I am not particularly referring to this person now, I have plenty of cases
of people full of heavy mental instabilities around, starting from my
neighbors, the in fieri process of unsolved psychological problems in
teen-agers and their parents at school (I also talked of this with a
couple
of judges, who both said: "We are constantly facing the rotten side of
society and this fact anyhow and/or somehow acts on us"), going to
relatives
with bad health problems and thus daily unbalances in their routines who
rely on pills which have been changing their chemical composition. And we
have to deal with them, usually their physical problems and their
highly-sensitized reactions are and in time become (not mental, that is
too
heavy) but problems which limit your life, your interactions, your way of
seeing and evaluating things even if you are not sick. Fundamentally why?

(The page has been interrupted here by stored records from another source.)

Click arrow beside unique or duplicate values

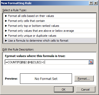click(x=6, y=36)
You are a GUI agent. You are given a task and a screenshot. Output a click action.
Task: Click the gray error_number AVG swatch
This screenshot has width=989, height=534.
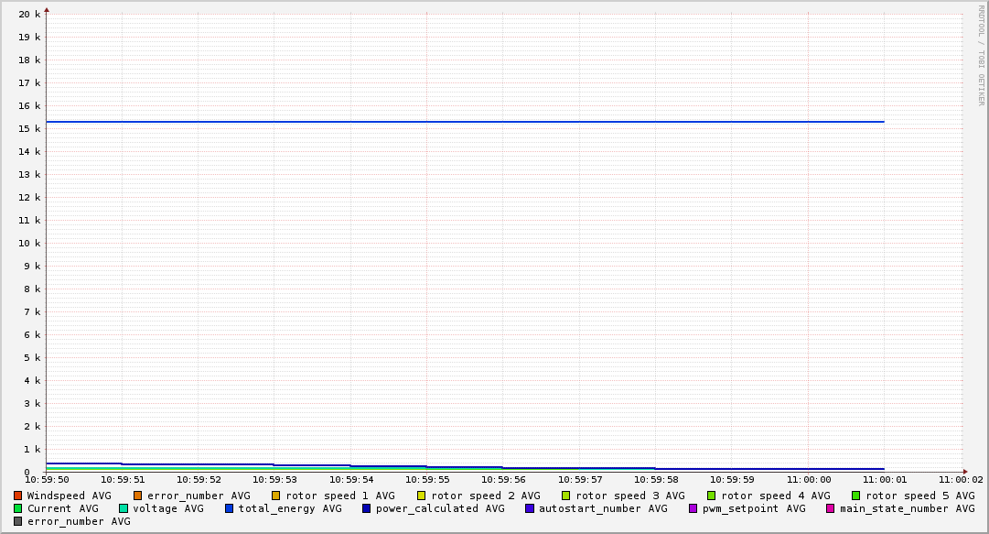18,521
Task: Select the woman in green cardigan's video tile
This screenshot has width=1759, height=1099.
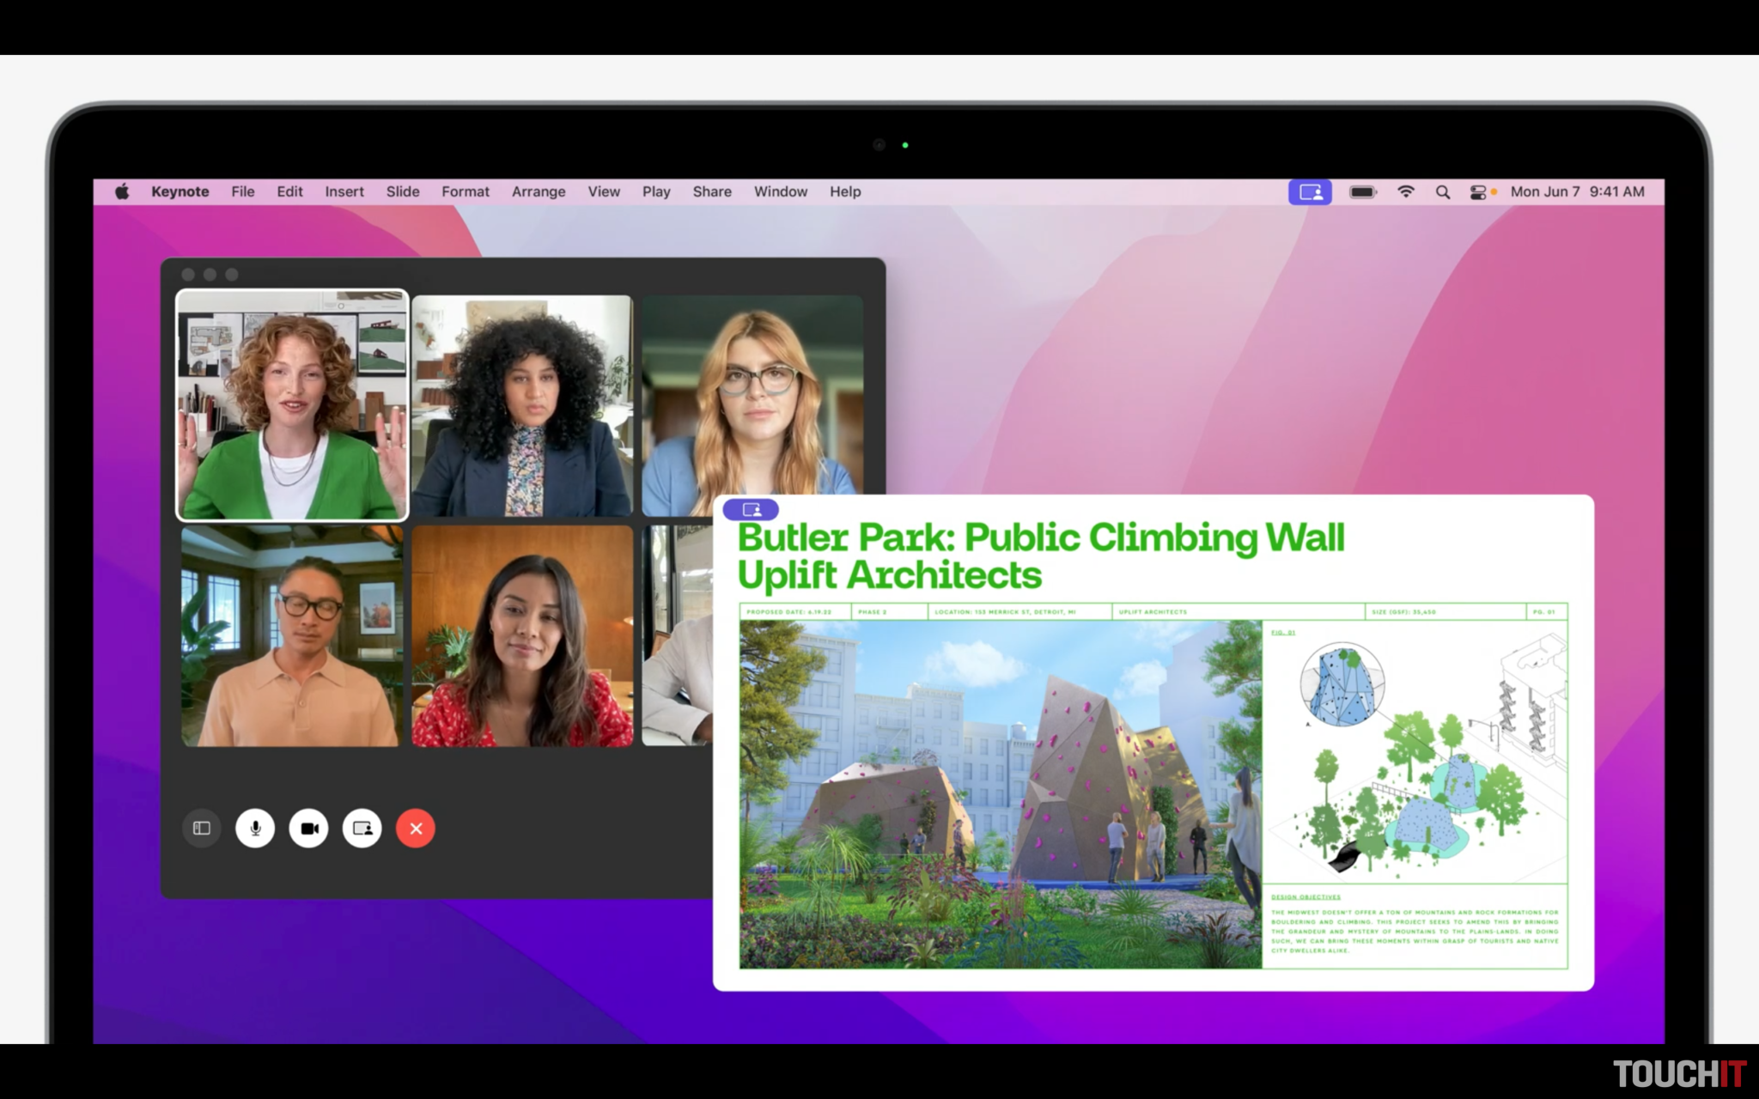Action: pyautogui.click(x=292, y=405)
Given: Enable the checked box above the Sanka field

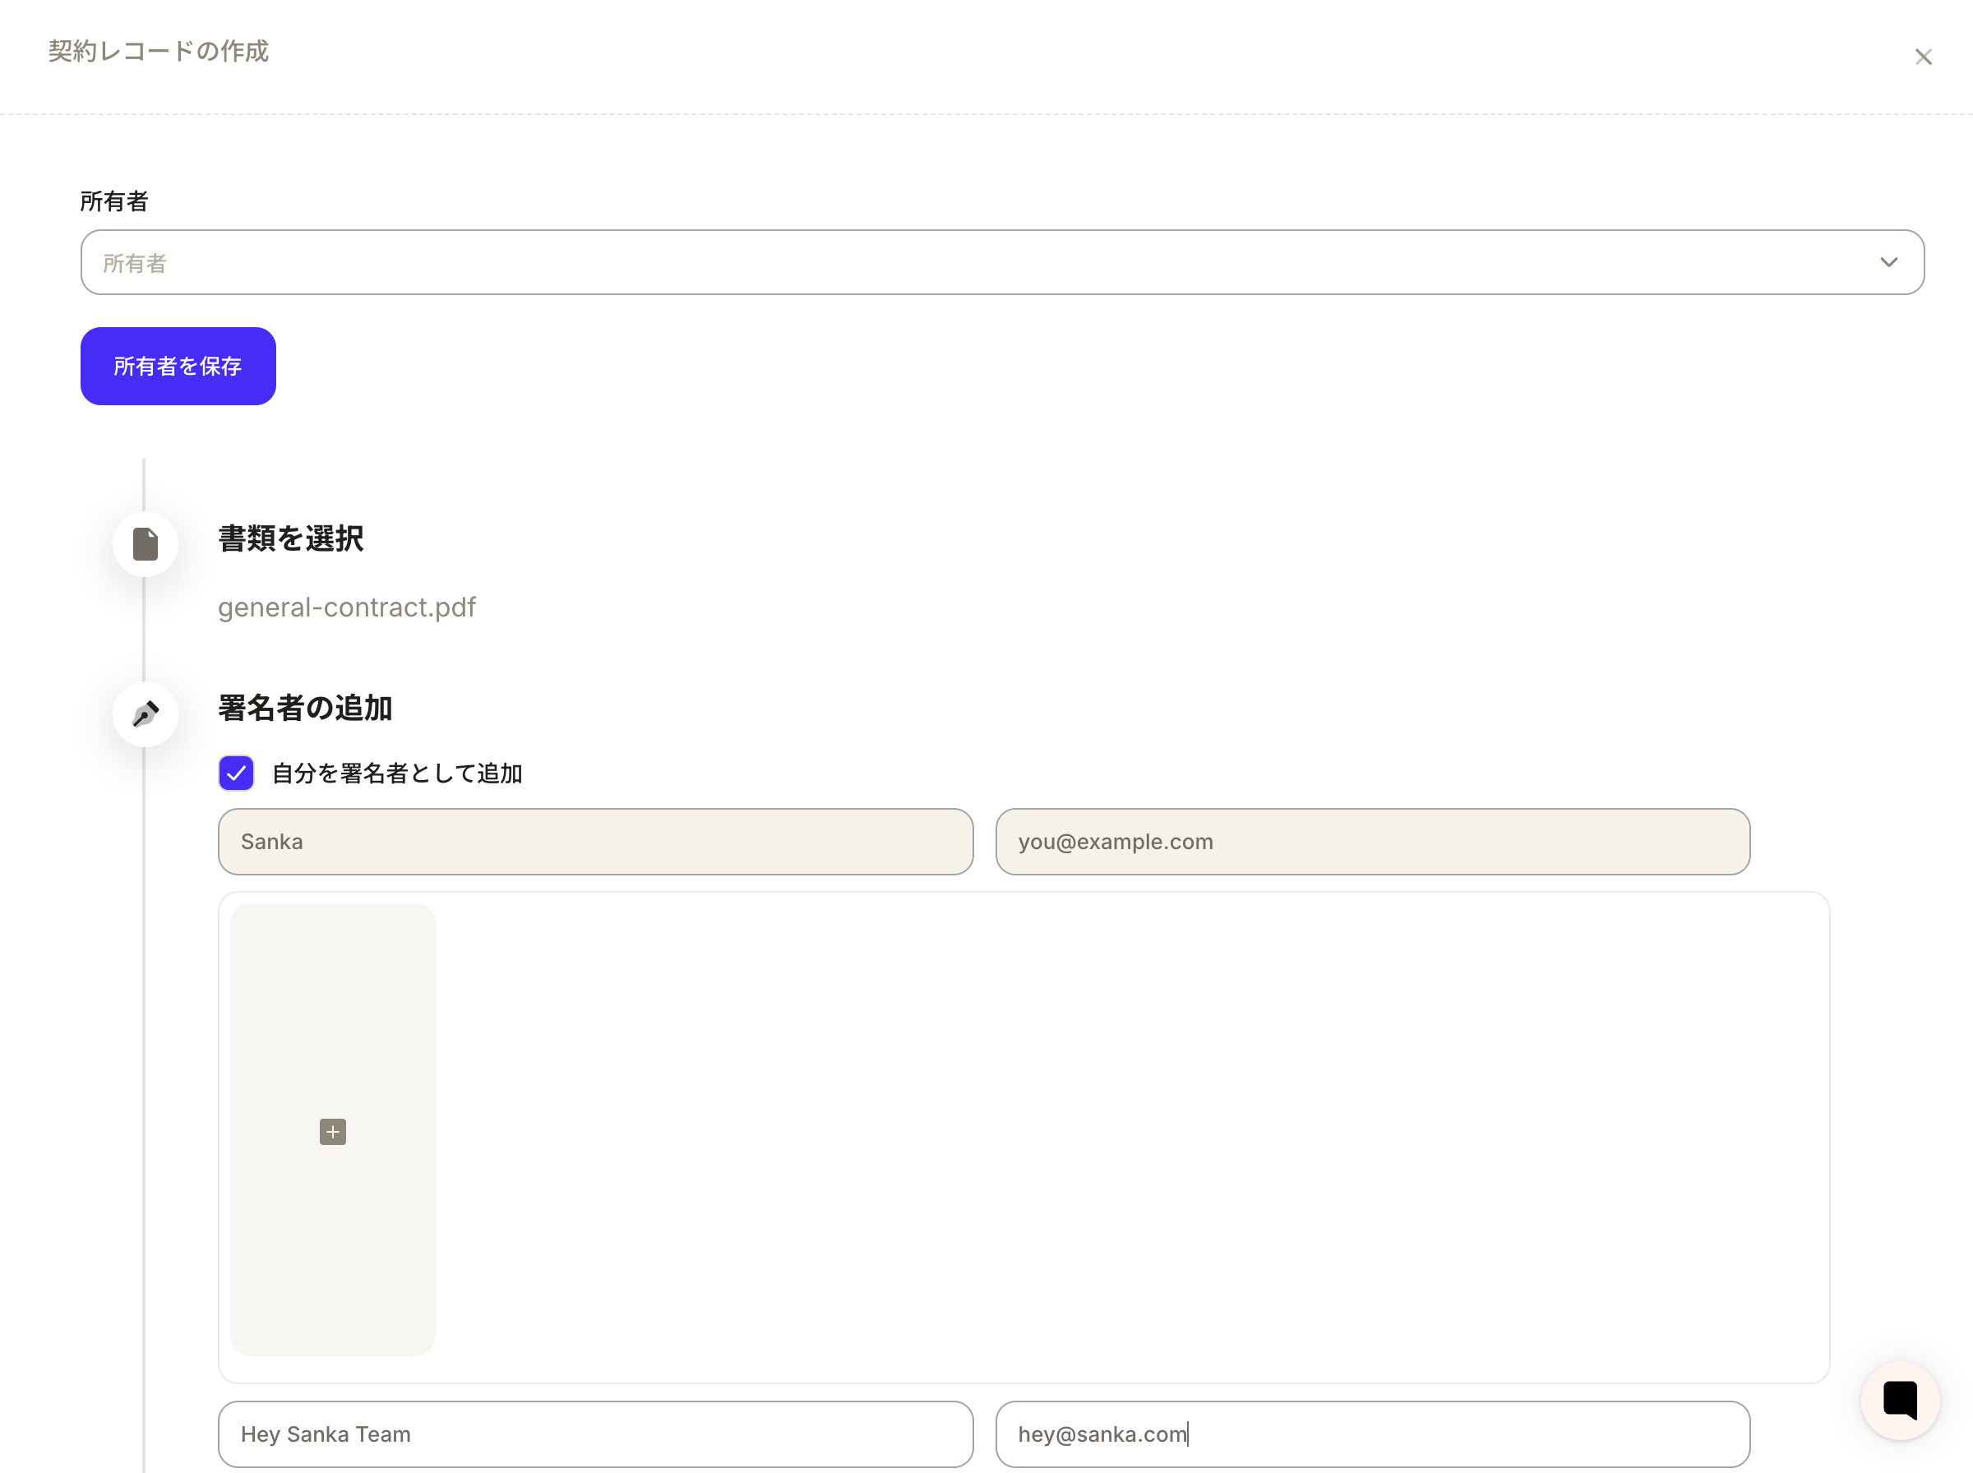Looking at the screenshot, I should pos(235,772).
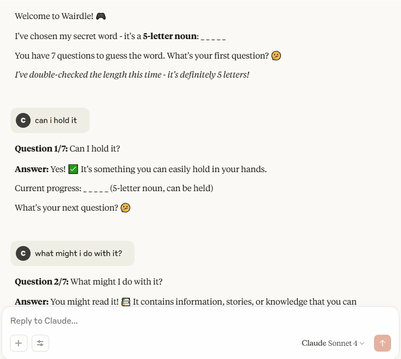Click the send message arrow button
This screenshot has width=401, height=359.
point(383,343)
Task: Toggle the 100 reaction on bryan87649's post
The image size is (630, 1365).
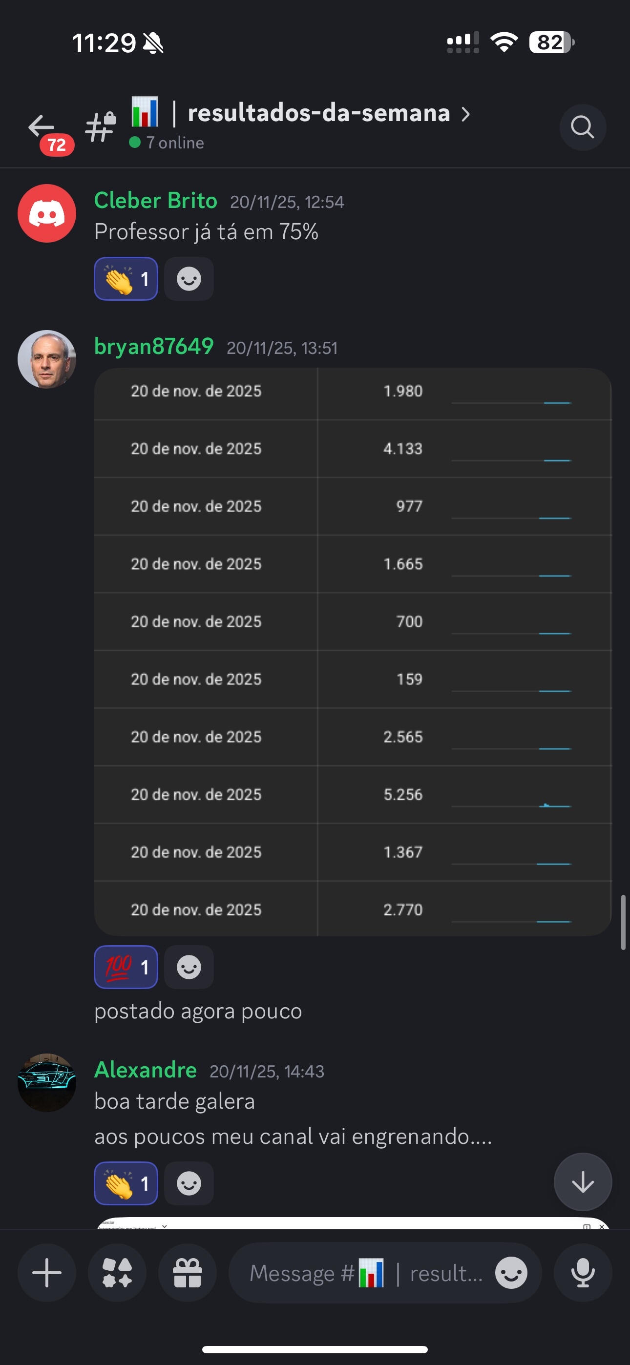Action: [126, 967]
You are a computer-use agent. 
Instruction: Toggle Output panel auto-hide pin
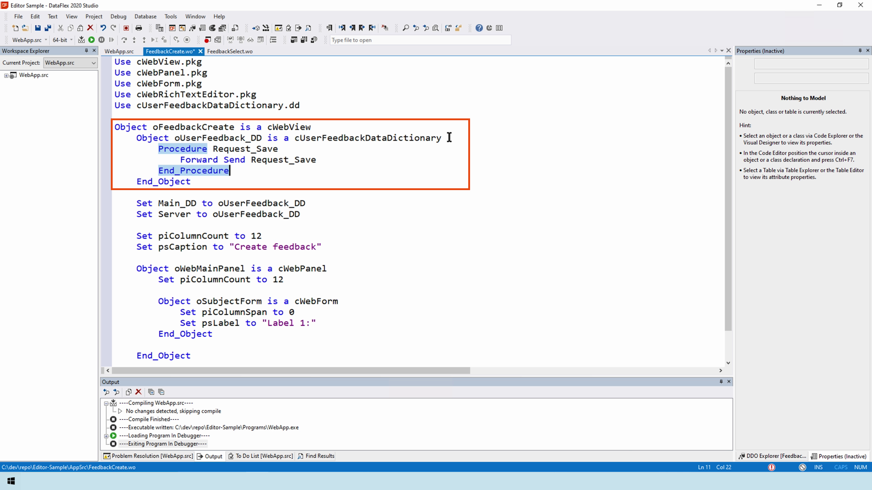click(x=721, y=382)
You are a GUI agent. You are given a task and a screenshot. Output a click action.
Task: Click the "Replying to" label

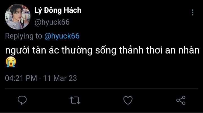tap(24, 36)
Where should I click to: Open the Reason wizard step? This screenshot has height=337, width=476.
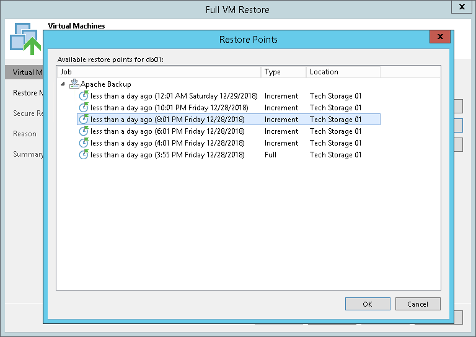[x=25, y=134]
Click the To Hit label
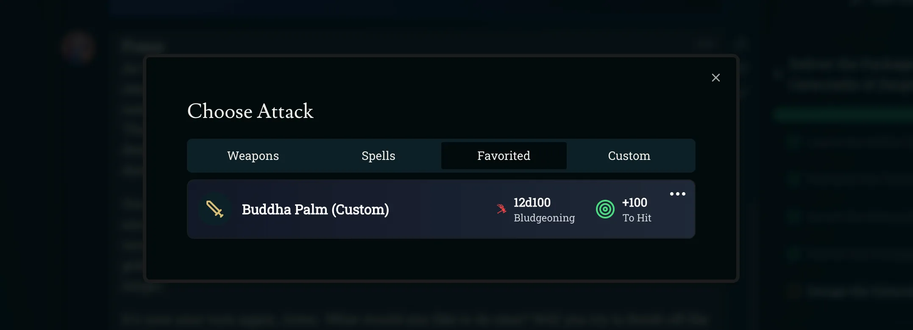This screenshot has width=913, height=330. pyautogui.click(x=637, y=218)
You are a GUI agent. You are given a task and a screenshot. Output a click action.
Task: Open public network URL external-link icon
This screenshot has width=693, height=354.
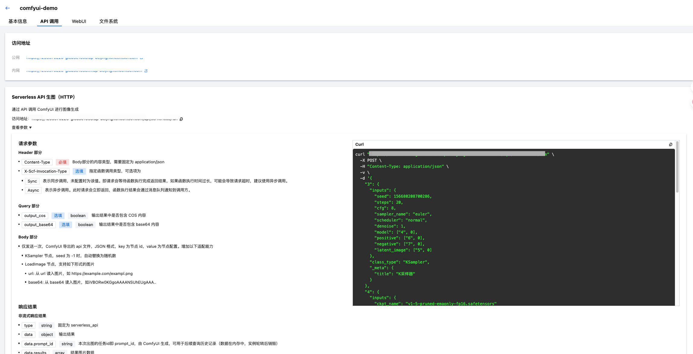[x=141, y=58]
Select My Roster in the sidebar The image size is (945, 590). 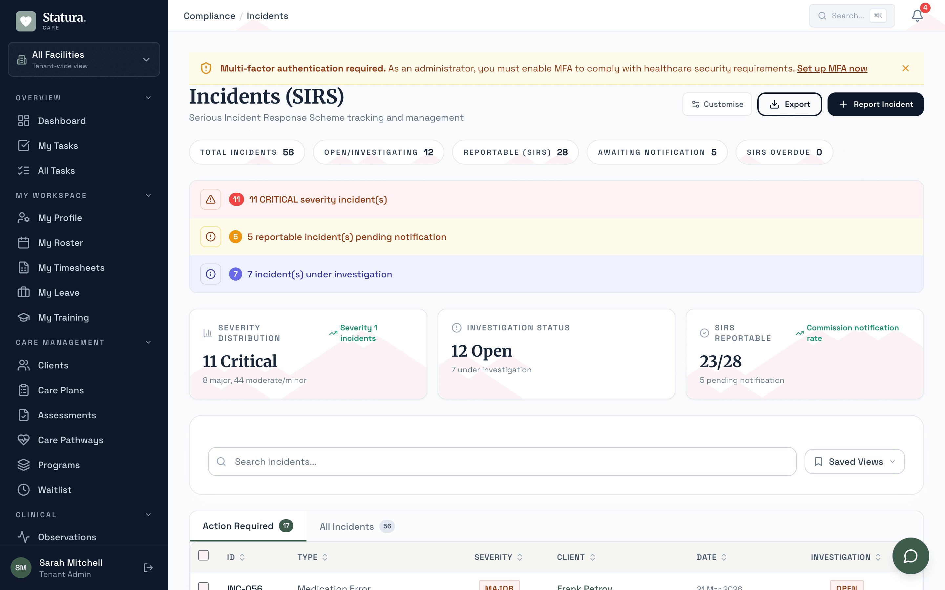pos(61,242)
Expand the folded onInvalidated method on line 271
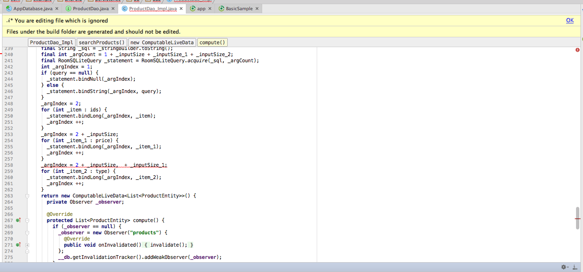Viewport: 583px width, 272px height. pos(27,245)
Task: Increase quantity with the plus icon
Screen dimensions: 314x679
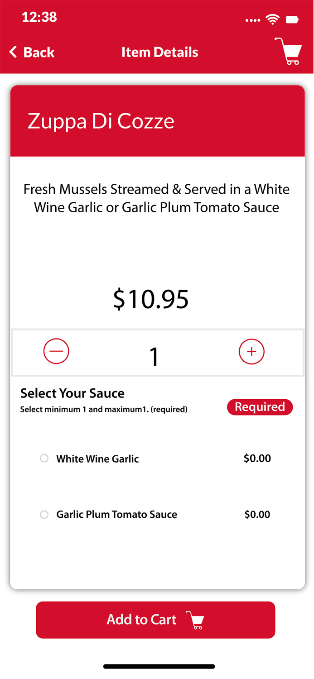Action: [251, 351]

Because you do not know what they feel. They say they feel "uneasy" for
example, but you have no idea of what that "uneasy" means. Add to it all
pathological stagnant attitudes which drain the sick person down, and here
they go complaining even if they are all right and you believe in them.
Afterwards when they are really sick, you do not think they are because
you
remember when they feigned. An endless vicious cycle which sucks your
energies, again limits your life, eats down your enthusiasm, builds up in
you an enormous armor of guilty feelings, and brings you to think that
Stoics are - after all - the ones who were right.